Stan Kasten is still a relative newcomer to Washington, and maybe he hasn't learned the rules. Kasten is brilliant in many ways, but if you're representing D.C. sports you can't -- CANNOT -- open your arms wide in a fuzzy embrace of visiting Philly fans. You might as well just take the D.C. off your caps.
Kasten was on the "Jody Mac and Harry Mayes Show" yesterday, the midday sports radio program of ESPN-950 AM in Philadelphia, and he turned the segment into an advertisement for next week's home series with the Phillies. Good tickets, apparently, are still available. The first question was about the Nats' roster, and unprompted, Kasten ended with this:
"I think Philly's our best, closest National League rival," he said. "We always have great games with them here, because there's so many Philly kids in college here. So we always have great, enthusiastic crowds, and we hope you all come back again. We have an Opening Day here Monday, we'd love for all our Philly fans to come down, because I know it's gonna be so hard to get tickets in Philadelphia this year. It'll be much easier if you drive down the road and come see us in Washington."

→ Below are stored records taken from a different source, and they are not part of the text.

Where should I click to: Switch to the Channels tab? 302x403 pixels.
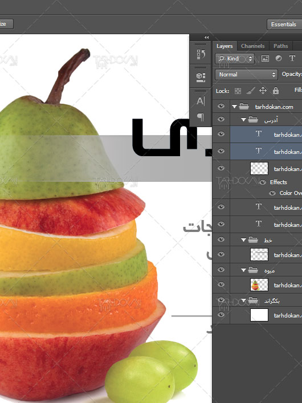[252, 46]

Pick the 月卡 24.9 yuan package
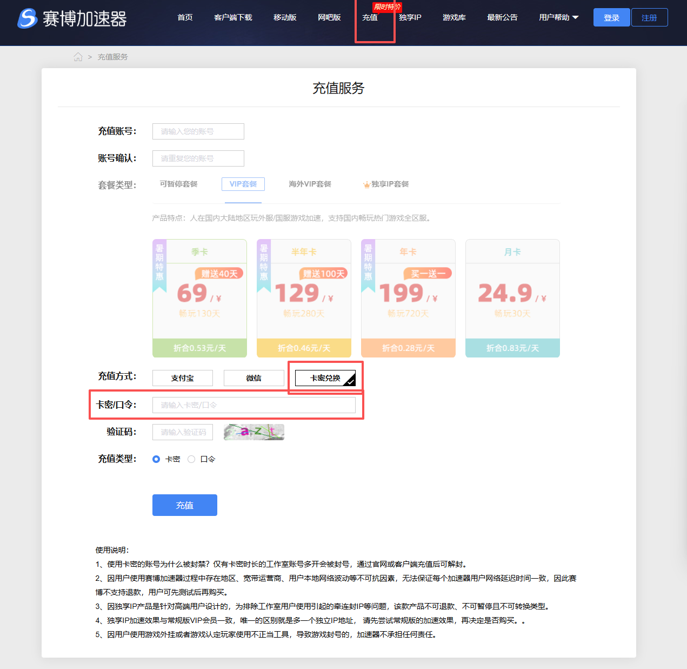[x=512, y=298]
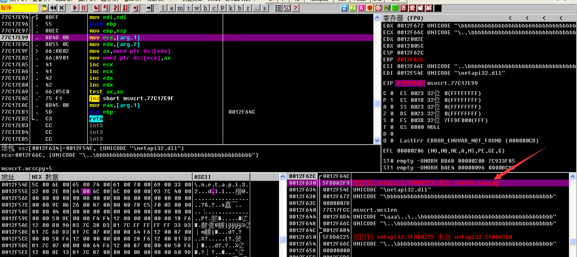The image size is (577, 257).
Task: Click the pink 'A' plugin icon
Action: pos(361,8)
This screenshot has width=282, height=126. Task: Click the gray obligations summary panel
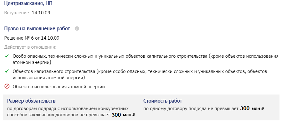[x=141, y=108]
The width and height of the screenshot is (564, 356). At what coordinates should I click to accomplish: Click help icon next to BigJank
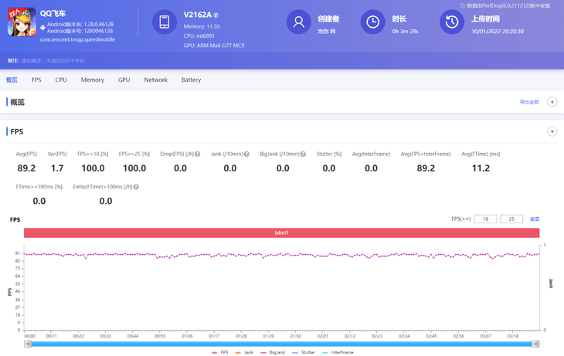(x=306, y=154)
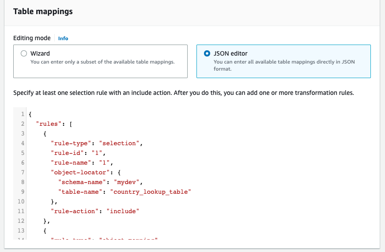Click the "object-locator" key on line 7
This screenshot has width=385, height=252.
pos(76,173)
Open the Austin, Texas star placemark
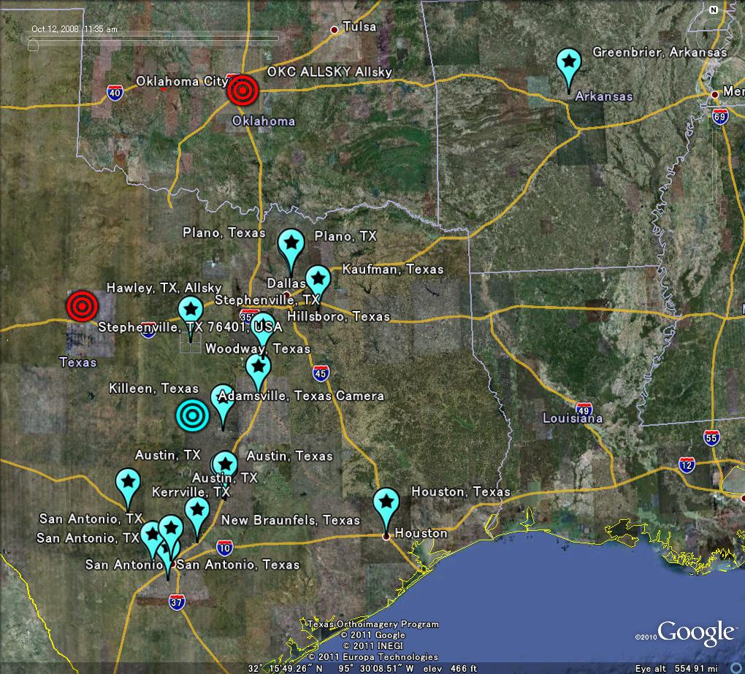Image resolution: width=745 pixels, height=674 pixels. coord(225,463)
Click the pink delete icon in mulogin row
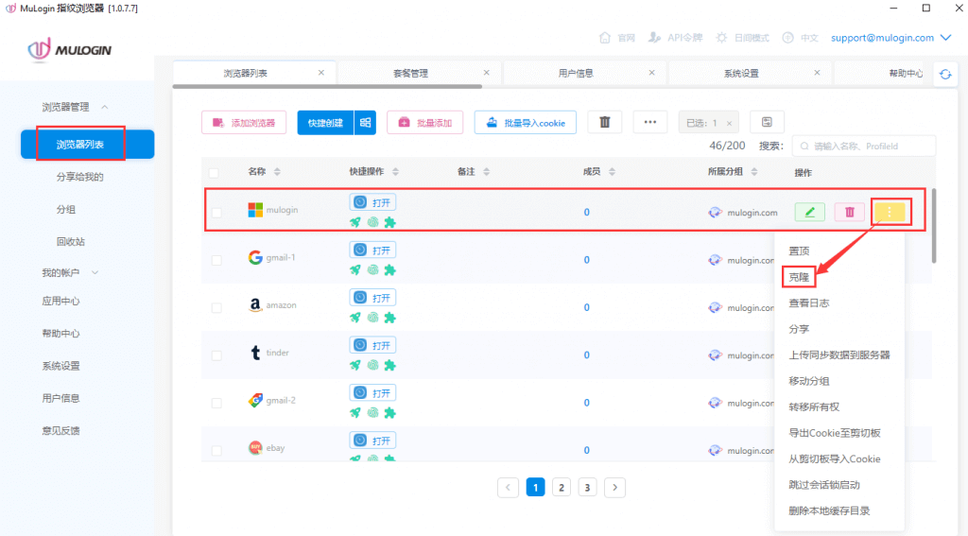 click(x=849, y=212)
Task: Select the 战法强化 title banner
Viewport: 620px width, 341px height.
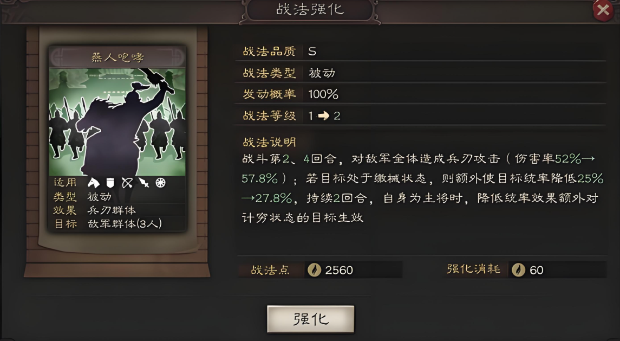Action: (310, 10)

No, Stan, no. Stop now. Hang up the phone. Tell them you just realized you have a lunch appointment. Tell them you need to go watch a MASN rebroadcast.

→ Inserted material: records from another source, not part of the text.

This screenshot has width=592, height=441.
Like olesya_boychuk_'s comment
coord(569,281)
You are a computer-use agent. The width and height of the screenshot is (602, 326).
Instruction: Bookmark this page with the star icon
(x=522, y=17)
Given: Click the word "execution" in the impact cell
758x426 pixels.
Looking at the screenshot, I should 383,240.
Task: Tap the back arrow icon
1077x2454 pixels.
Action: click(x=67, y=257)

"No, we want to play you, we want to see you here, and we would welcome your fans here," he said later, when the hosts joked about avoiding this improving Nats ballclub. "And I've got to tell you, I have gone to enough games in three different sports in Philly to tell you that I haven't always felt welcome in your parks, okay? But you can root for whoever you want, you will be welcome when you come to Nationals Park."
Look, rational D.C. fans don't want hostile conditions for visiting fans, but they don't want their faces rubbed in it, either. They don't want to be shamed.
"Hey, you've got an Opening Day hat!" Kasten said, when asked about any giveaways on Monday. "It's a Nats hat, which is okay, but we do feature for sale many Philly hats in our store, so come on by."
Okay, that's not being tone-deaf, that's deliberately going out of your way to play everything in E-flat when you're living in a D-major city.
To be fair, there was one moment of sanity, when Kasten said exactly the right thing. "Well, first of all, the aggravating thing for me is the last few years, the Philly games, it feels like a damn Philly home game," he said. "Now building teams go through that -- road teams attract more customers than you would like as the team is building. The better we get, that's gonna turn over quickly, and it'll quickly become a lot more Nats fans."
That's what you say. That it's a sad inevitability, and that we'll grin and bear it, and that we want it to change. But please, don't encourage them. Civic pride is more important than filling a few empty seats.